Mighty Mice splash down aboard SpaceX Dragon cargo ship after zero-G study on space station

Alan Boyle

A troop of muscle-enhanced mice was among more than 3,500 pounds of experiments and equipment  that came back to Earth today when a robotic SpaceX Dragon cargo capsule splashed down in the Pacific Ocean at the end of a monthlong resupply mission to the International Space Station.

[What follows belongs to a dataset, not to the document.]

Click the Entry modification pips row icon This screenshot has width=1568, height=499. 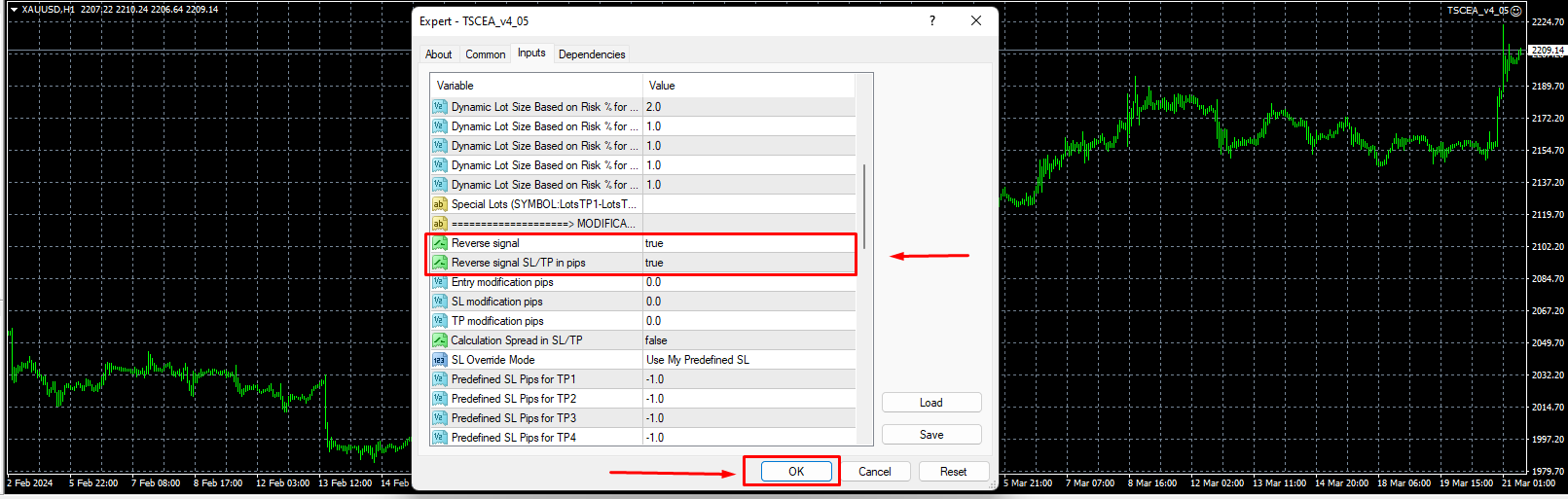439,282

  • Mighty Mice in Space is an experiment studying mice who have been bred to lack myostatin, a growth factor that normally limits muscle growth in mice and humans. The study could point to strategies for combating muscle loss during extended periods in zero gravity, which is an occupational hazard for astronauts. Dozens of other experiments were returned as well, including Boeing-funded investigations that focus on repairing damaged DNA and producing cancer-fighting proteins.
  • SpaceX’s Dragon also brought back a faulty battery charge-discharge unit, or BCDU, that didn’t activate when it was installed during an October spacewalk. The unit had to be replaced, and now that it’s back on Earth, NASA teams will try fixing it.
  • During the Dragon’s departure from the station, the blast from its thrusters appeared to rattle the solar panels on another robotic cargo ship that was parked at the station, Northrop Grumman’s Cygnus craft. NASA ground teams will follow up on the observation, which was passed along by Italian astronaut Luca Parmitano, to make sure the Cygnus hasn’t been damaged. Another Cygnus is due to be launched from Virginia on a station resupply mission in February.